ふと気が付くと、外も随分と暗くなっていた。まだ時刻はそんなに遅くないものの、雲は相変わらず太陽の光を遮っていて、ただでさえだんだんと短くなっている日照時間を縮めている。 窓の外を見てそろそろお暇しようと言う七条に、啓太も従った。
「それにしても、やっぱりすごいですよね」 寮へ向かう、道すがら。 からかわれた感は強いけれど、それでも彼の思考力には舌を巻く。 「本当に、予知能力があるみたいでしたもん」 「ありがとう」 ふふ、と静かに笑って七条は続けた。 「けれど予知というのは、そんなに難しいことではないんです」 「‥‥‥ そうかなぁ」 うーん、と考えて、啓太が唸っていると。 「それについてじっくり考えて情報を集めれば、自ずと見えてくるものですよ」 天気予報なんてその代表格でしょう、と。七条は言う。
「だから」
寮の建物が見えてきた、道の上。ふと立ち止まって、七条はウィンクをして。
「伊藤くんも、僕のことをずっと見ていて下さいね」 にこり。 (‥‥‥)
「そうしたら、きっと分かるようになりますよ」 にこにこ。 (‥‥‥‥‥‥)
穏やかな笑みの間に、時折見える黒い羽。
(‥‥‥‥‥‥‥‥‥ 多分、無理だと思う ‥‥‥)
出会ってから今までずっと見つめているのに、一向に読めない彼だから。 ―――― 分かったのは、この人がとても不思議な人だということだけ。
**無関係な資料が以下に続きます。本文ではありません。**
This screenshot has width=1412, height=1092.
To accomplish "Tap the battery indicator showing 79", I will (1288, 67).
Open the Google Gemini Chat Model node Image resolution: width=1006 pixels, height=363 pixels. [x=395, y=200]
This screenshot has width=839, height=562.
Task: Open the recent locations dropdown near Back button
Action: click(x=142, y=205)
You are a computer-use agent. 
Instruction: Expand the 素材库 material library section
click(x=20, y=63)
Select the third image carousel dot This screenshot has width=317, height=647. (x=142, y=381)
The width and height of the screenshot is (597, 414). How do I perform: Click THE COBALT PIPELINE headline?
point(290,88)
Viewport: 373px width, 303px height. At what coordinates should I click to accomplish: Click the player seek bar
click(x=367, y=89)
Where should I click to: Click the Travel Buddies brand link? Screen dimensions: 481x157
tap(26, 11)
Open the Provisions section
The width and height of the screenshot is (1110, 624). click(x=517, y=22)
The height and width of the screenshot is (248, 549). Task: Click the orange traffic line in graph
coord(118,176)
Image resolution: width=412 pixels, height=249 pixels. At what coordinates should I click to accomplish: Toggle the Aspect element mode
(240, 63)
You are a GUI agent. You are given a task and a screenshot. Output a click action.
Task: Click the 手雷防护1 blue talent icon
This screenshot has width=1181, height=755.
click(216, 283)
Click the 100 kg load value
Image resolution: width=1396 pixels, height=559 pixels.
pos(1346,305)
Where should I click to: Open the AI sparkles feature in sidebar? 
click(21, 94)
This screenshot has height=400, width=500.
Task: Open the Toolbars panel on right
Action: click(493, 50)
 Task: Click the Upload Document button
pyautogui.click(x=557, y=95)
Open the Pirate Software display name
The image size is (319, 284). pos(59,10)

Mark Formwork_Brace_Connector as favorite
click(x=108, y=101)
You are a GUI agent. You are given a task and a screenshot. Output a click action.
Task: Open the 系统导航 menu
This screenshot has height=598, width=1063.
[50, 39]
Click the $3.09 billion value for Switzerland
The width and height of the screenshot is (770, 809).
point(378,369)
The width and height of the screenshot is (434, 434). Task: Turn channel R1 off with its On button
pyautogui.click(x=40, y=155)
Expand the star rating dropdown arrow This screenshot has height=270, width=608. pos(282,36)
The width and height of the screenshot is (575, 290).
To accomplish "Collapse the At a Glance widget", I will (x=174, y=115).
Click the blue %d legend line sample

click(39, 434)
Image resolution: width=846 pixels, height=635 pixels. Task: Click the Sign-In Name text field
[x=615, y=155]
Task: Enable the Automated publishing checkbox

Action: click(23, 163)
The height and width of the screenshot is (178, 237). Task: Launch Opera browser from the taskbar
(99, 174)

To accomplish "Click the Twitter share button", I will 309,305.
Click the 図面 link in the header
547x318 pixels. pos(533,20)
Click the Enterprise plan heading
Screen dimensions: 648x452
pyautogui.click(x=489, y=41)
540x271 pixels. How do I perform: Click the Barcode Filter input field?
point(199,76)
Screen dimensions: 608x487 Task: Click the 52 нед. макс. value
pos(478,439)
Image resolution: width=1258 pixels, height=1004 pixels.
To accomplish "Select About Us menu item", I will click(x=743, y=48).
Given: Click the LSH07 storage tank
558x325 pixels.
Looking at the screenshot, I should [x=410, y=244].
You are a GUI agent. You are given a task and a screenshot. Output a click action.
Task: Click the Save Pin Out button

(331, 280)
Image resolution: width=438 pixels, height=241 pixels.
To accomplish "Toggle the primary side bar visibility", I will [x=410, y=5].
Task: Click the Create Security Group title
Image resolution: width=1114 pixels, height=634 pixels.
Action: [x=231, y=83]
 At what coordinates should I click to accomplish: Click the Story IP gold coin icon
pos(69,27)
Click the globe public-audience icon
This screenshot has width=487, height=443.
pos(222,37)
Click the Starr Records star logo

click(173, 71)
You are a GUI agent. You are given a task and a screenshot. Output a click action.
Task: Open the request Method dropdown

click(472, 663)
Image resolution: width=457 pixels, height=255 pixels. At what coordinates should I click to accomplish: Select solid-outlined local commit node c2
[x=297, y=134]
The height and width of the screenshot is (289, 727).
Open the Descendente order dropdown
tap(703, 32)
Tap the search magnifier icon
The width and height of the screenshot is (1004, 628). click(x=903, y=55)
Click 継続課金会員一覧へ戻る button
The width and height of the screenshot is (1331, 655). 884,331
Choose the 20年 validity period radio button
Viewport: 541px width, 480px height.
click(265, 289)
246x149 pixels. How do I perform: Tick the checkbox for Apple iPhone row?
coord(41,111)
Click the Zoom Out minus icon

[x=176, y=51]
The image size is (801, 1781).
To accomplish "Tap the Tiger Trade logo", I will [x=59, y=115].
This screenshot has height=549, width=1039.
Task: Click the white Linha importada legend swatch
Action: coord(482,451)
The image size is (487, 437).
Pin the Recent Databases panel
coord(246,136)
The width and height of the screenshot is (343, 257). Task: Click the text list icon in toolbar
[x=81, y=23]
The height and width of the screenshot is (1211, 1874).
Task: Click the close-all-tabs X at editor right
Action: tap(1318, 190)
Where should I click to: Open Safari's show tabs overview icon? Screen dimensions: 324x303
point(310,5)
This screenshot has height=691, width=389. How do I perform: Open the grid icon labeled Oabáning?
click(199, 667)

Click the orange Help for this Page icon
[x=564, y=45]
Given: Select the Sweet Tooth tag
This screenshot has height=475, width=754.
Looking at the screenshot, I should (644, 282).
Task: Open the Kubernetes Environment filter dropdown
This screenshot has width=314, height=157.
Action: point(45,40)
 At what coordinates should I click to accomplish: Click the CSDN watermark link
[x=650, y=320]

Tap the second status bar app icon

ミステリアスな恋人は恐らく、この先も変わることはないだろう。 けれど。
(それでもいい、か)
諦めた訳ではないし、たとえ永遠に分からなくても、その姿を胸の内に留めておきたいと想う気持ちが覆ることはないから。
照れ笑いを大きな瞳に浮かべ、啓太は再び歩き始めた。 「頑張りますね、俺っ!」 振り返って、元気な声でそう告げると。 前を行く恋人を紫水晶に映して、七条は微笑みを返す。
「僕たちはこれからもずっと、こんな風にお互いを見つめているのでしょうね」
小さく、そう呟いて。
―――― これは、予言。
未来を当てる最高の方法は、それを自分の力で実現させること。
―――― だから僕たちは、自分で決めたお互いの瞳に映る未来に向かって、歩いてゆく。